You may have been organised and made a will but what happens if your executors cannot access your online accounts or are unaware of their existence? Your executors have a duty to establish the value of your estate, pay off any creditors and to distribute your remaining assets to your beneficiaries. If they cannot access your digital assets, they will fail in their duty.
Four ways to plan your digital estate
1. Make a list
Make a list of all your online accounts, iTunes, Amazon, PayPal, etc so that your executor knows where to find your assets.
You will need to record all of your login details and passwords in order for your executor to gain access to your accounts. Be sure to keep this in a very safe place and record where it is kept, possibly leaving details of its whereabouts with your Will.
Tip – Do not list your usernames and passwords in the body of your will. If this goes to probate it will become a matter of public record.
2. State your wishes
Now, think about what you want to happen with each account. Be specific.
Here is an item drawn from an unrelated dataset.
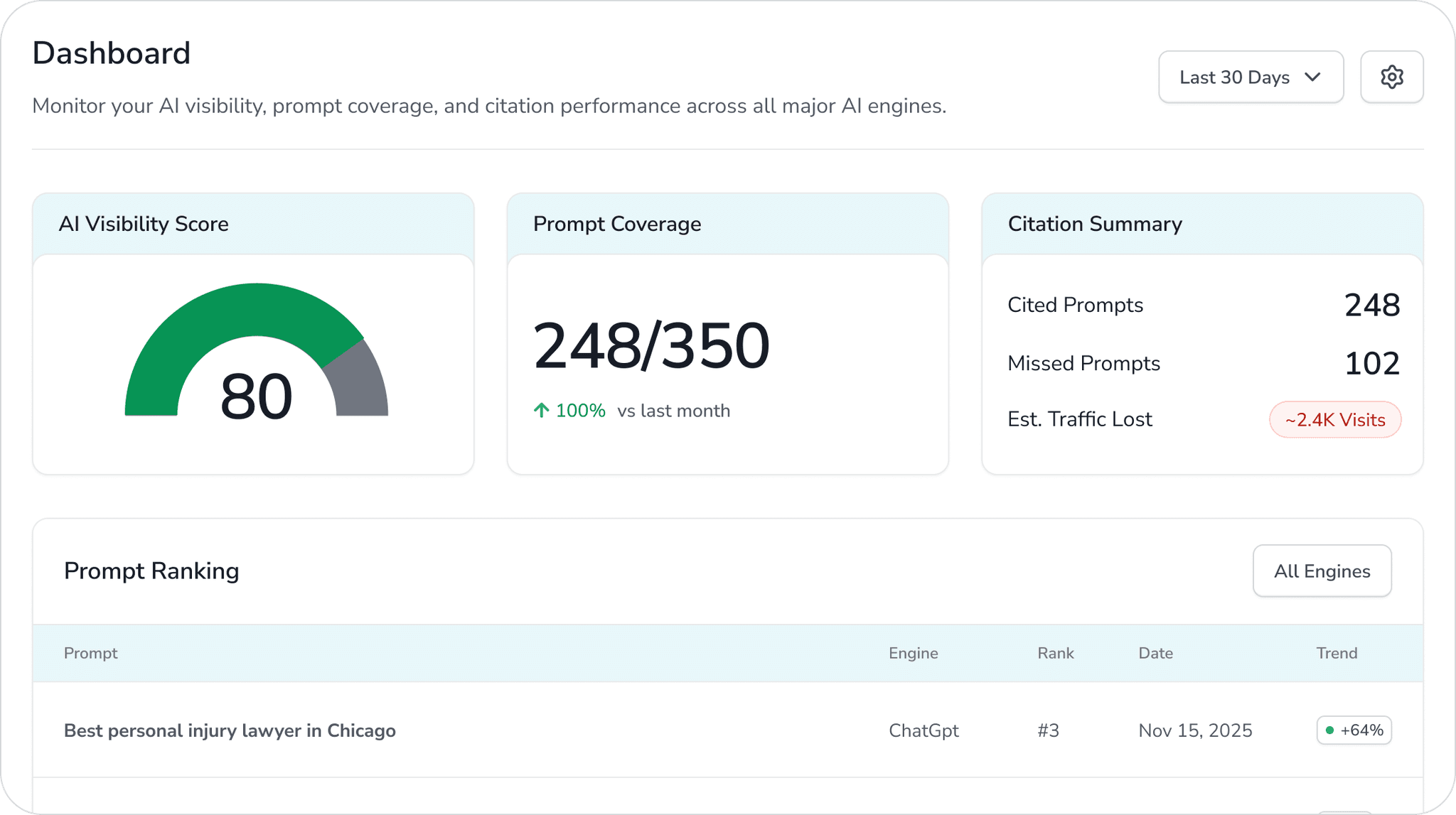Sort by the Engine column header
Screen dimensions: 1456x815
click(x=913, y=653)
For example, do you want to memorialise your Face Book page? Do you want your Twitter account deleting?
Tip – Most service providers will not transfer accounts. If the account holder dies, they will close the account and delete its contents. If you are happy for this to happen, do not include your passwords in your digital estate plan. Instead request that your executor contact the service provider to close the account without further access.
3. Service provider policies
Some digital service providers have amended their policies to handle the complexities of dealing with digital assets after the account holder’s death. For example, some email providers will provide the executor with a copy of the deceased’s emails rather than allow access and Face Book will allow you to memorialise the deceased account holder’s timeline on proof of death.
Tip -You can opt into Google’s Inactive Account Manager which will contact your chosen recipient if your account is inactive for a specified period.
4. Designate a digital executor
If the main executor of your will is not techno-savvy, you may want to appoint a digital executor to work alongside them. Pick someone you trust and then authorise them to maintain or delete your digital assets.
There is no guarantee that each service provider will deal with your digital executor – each provider has their own policy – but it should help if you make your wishes clear.
A digital estate plan will not remove all of the problems of owning digital assets but it will certainly make life easier for your executor.